Start of Material for the task
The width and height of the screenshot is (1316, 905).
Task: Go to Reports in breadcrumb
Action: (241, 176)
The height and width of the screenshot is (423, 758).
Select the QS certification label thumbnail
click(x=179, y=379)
End of Material for the task
Start of Material for the task
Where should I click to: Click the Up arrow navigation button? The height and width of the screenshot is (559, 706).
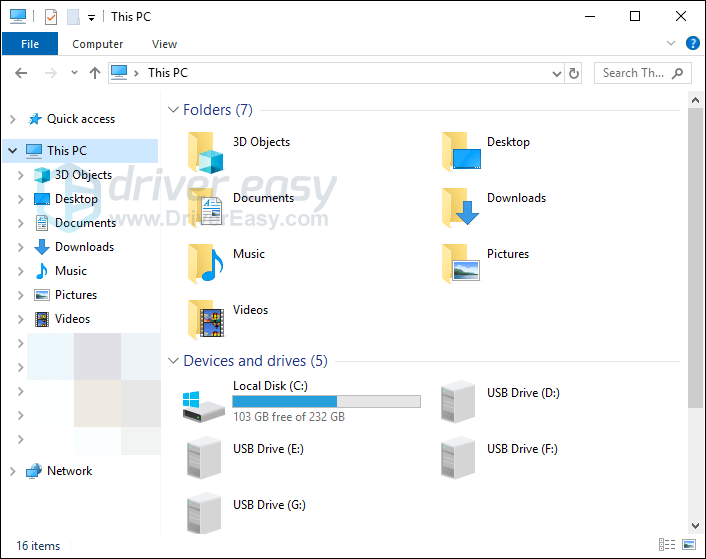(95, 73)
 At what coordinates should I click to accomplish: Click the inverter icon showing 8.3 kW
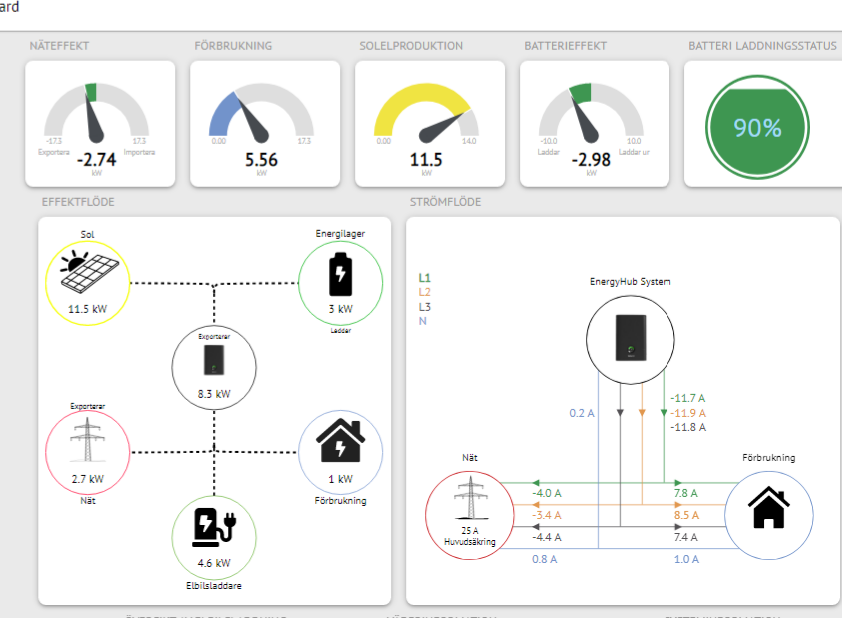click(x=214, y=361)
End of Material for the task
Start of Material for the task
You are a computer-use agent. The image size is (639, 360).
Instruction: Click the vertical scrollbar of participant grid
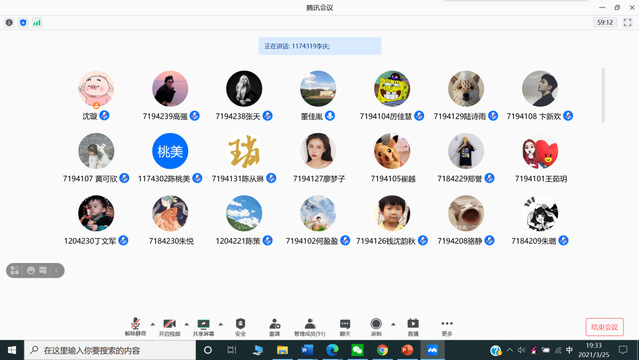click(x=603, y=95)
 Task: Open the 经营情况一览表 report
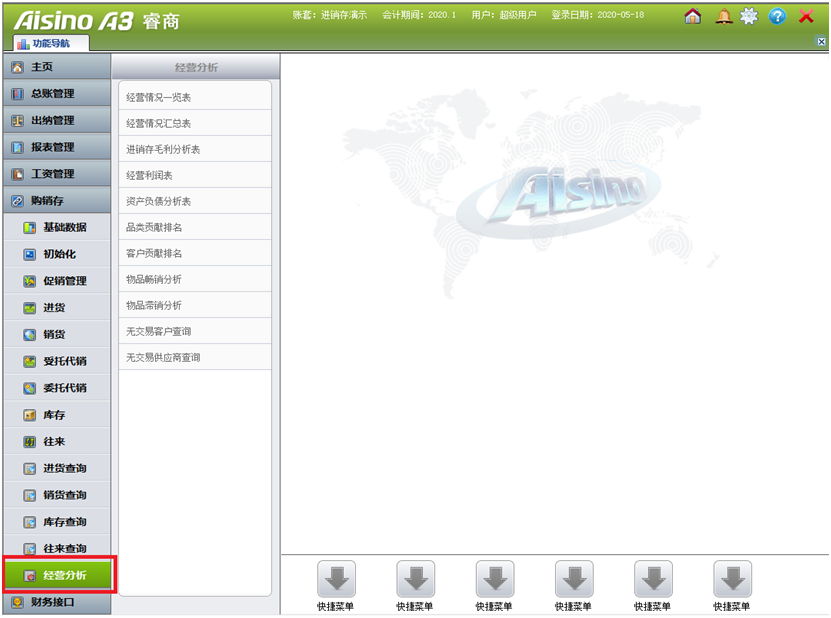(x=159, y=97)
End of Material for the task
Instruction: Show each line of the records above that contains the string "width", copied in full.

Exercise solution:
The width and height of the screenshot is (1316, 905).
The height and width of the screenshot is (423, 758).
Where should I click to: Click the Up arrow navigation button? The height and width of the screenshot is (559, 706).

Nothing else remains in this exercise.